Daí, o Brasil assistiu a ascensão de uma artista singular, que levou, para o eixo dominante nacional, traços de um Nordeste esquecido e de uma Bahia minimizada pela ignorância sudestina e sulista. A Bahia da magia na voz agora de uma mulher mestiça, nascida no interior do Brasil, entre a secura e abundância, entre o catolicismo e o candomblé, entre a doçura e a agressividade, entre o cantar e o dizer. Maria Bethânia entrou na cena nacional exigindo respeito e liberdade de expressão. Já em 1965, lançou seu primeiro álbum publicizando composições de seu irmão Caetano Veloso e o canto da amiga Gal Costa, assinando ainda como Maria da Graça, num dueto inesquecível na canção caetaniana Sol Negro. Maria Bethânia, no início da carreira, se viu obrigada a cantar sempre o Carcará e convidada a se tornar uma cantora de protesto. Negou as duas imposições e exigiu dos seus empregadores que respeitassem nela a liberdade como um princípio estético. E assim caminhou, conquistando seu espaço com talento e atitude, cantando somente o que coubesse em sua voz e interpretação e agradasse aos seus ouvidos.
Lançou um disco memorável com Edu Lobo em 1967. Começou a cantar na noite as canções de amor que tanto gostava. Ainda em 1967, conheceu um amigo que seria um divisor de águas em sua arte de cantar, o ator e diretor Fauzi Arap, com quem fez o antológico show Comigo me desavim.
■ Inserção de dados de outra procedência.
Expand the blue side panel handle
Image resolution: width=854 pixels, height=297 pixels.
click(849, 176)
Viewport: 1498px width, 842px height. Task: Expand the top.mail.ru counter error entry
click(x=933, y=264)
Conheceu o Terra Trio, grupo musical importantíssimo para sua carreira. Lançou em 1969 o álbum Maria Bethânia, inserindo no mainstream sonoridades dos terreiros, louvando os caboclos que conhecera na casa de Dona Edith, na sua Santo Amaro, usando a voz artística como uma espécie de reza em gratidão as bênçãos que recebera dessas entidades.
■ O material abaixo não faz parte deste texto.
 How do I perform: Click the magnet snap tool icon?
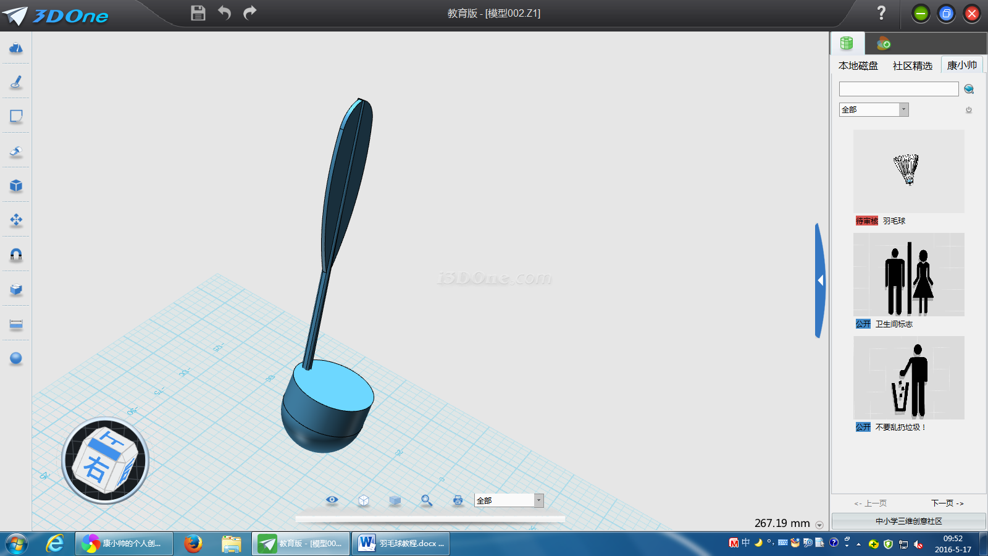click(x=16, y=255)
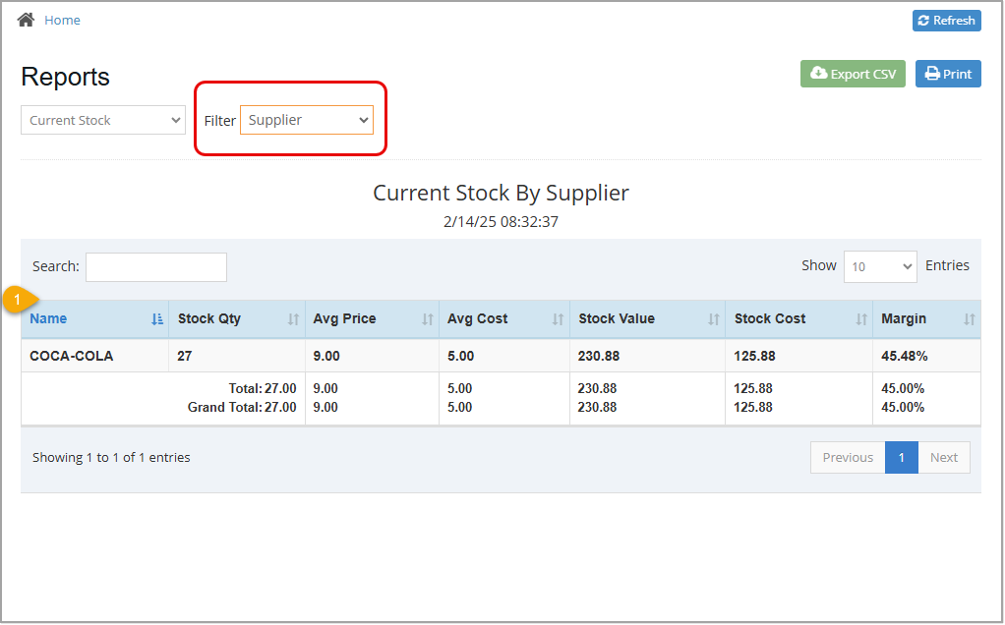Open the Home breadcrumb link
The height and width of the screenshot is (625, 1005).
[x=62, y=19]
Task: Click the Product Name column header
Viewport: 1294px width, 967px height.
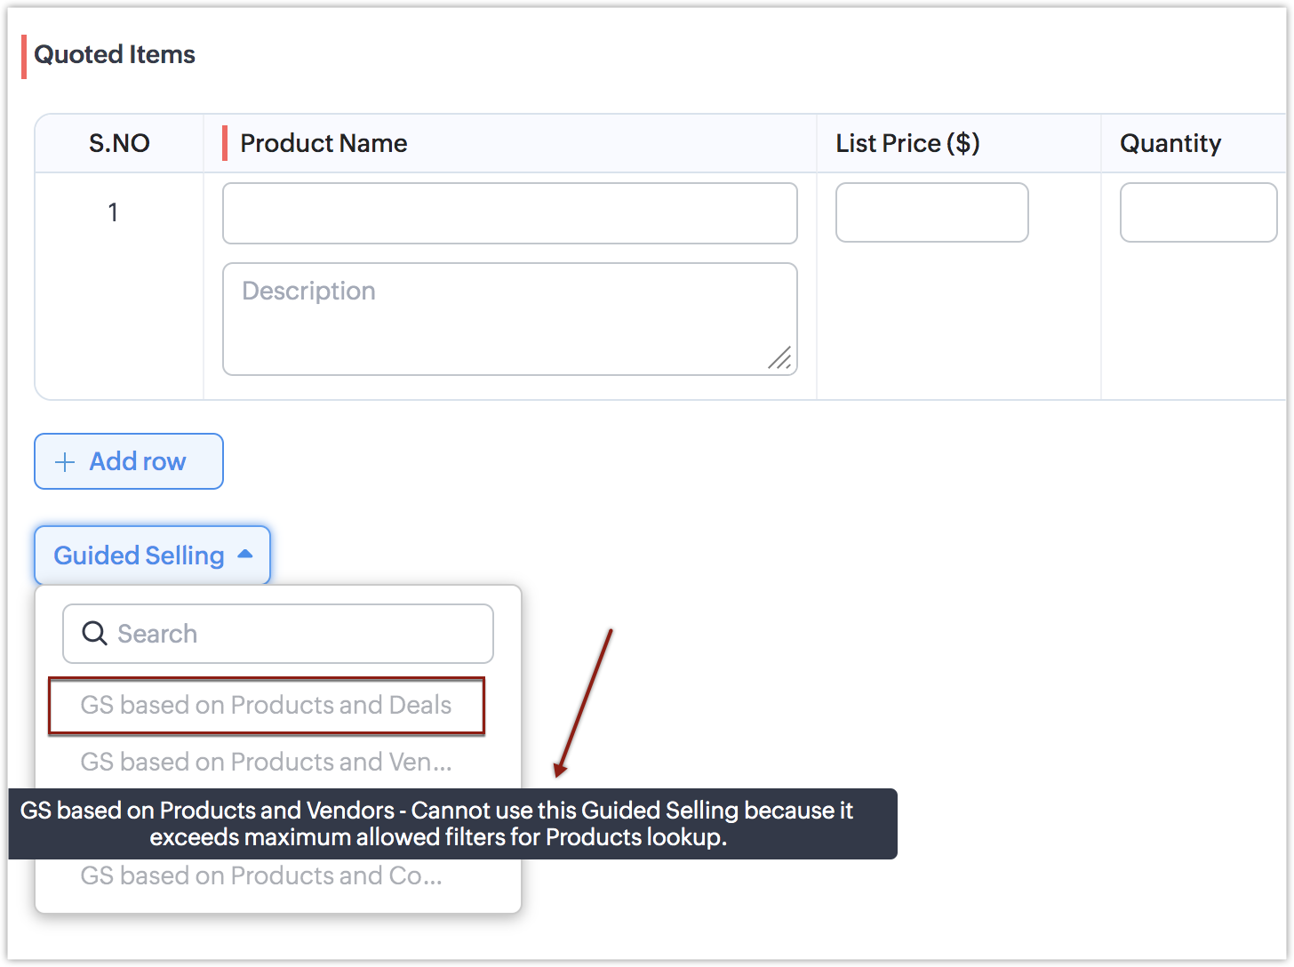Action: 324,143
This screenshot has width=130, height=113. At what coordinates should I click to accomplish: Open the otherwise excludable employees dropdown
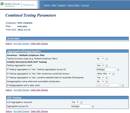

Fauzi Arap foi de suma importância na carreira de Maria Bethânia: ele a compreendeu como ninguém e ela o ouviu da mesma maneira. Juntos, ao lado do Terra Trio, fizeram trabalhos profundos misturando música e teatro, assinalando uma autoria inovadora e eficiente para espelhar o Brasil em seus entraves e possibilidades. Segurando nas mãos de Fauzi, Maria Bethânia realizou em 1971, o seu show mais comentado até hoje: Rosa dos Ventos – Show Encantado.
70: explosão com Álibi
Na esteira do trabalho e do sucesso, Bethânia chegou aos anos 1970 já consagrada como uma das três maiores cantoras do país naquela época. Para Ferreira Gullar, ela era a mais singular e a mais importante entre todas. Gravou álbuns expressivos e inovadores, como A tua presença (1971) cantando em inglês pela primeira e única vez, em homenagem a Billie Holiday. Trouxe Drama em 1972. Um 1973, Drama 3º Ato, gravado ao vivo, marca registrada da cantora já considerada uma rainha dos palcos. Pássaro proibido em 1976, Pássaro da manhã em 1977. Em 1978, ela lança Álibi e arrebenta o mercado fonográfico, se tornando a primeira mulher a vender mais de um milhão de cópias de discos. Em 1979, continua a ser uma campeã de execução nas rádios com o disco Mel, com a música título tocando exaustivamente nas rádios.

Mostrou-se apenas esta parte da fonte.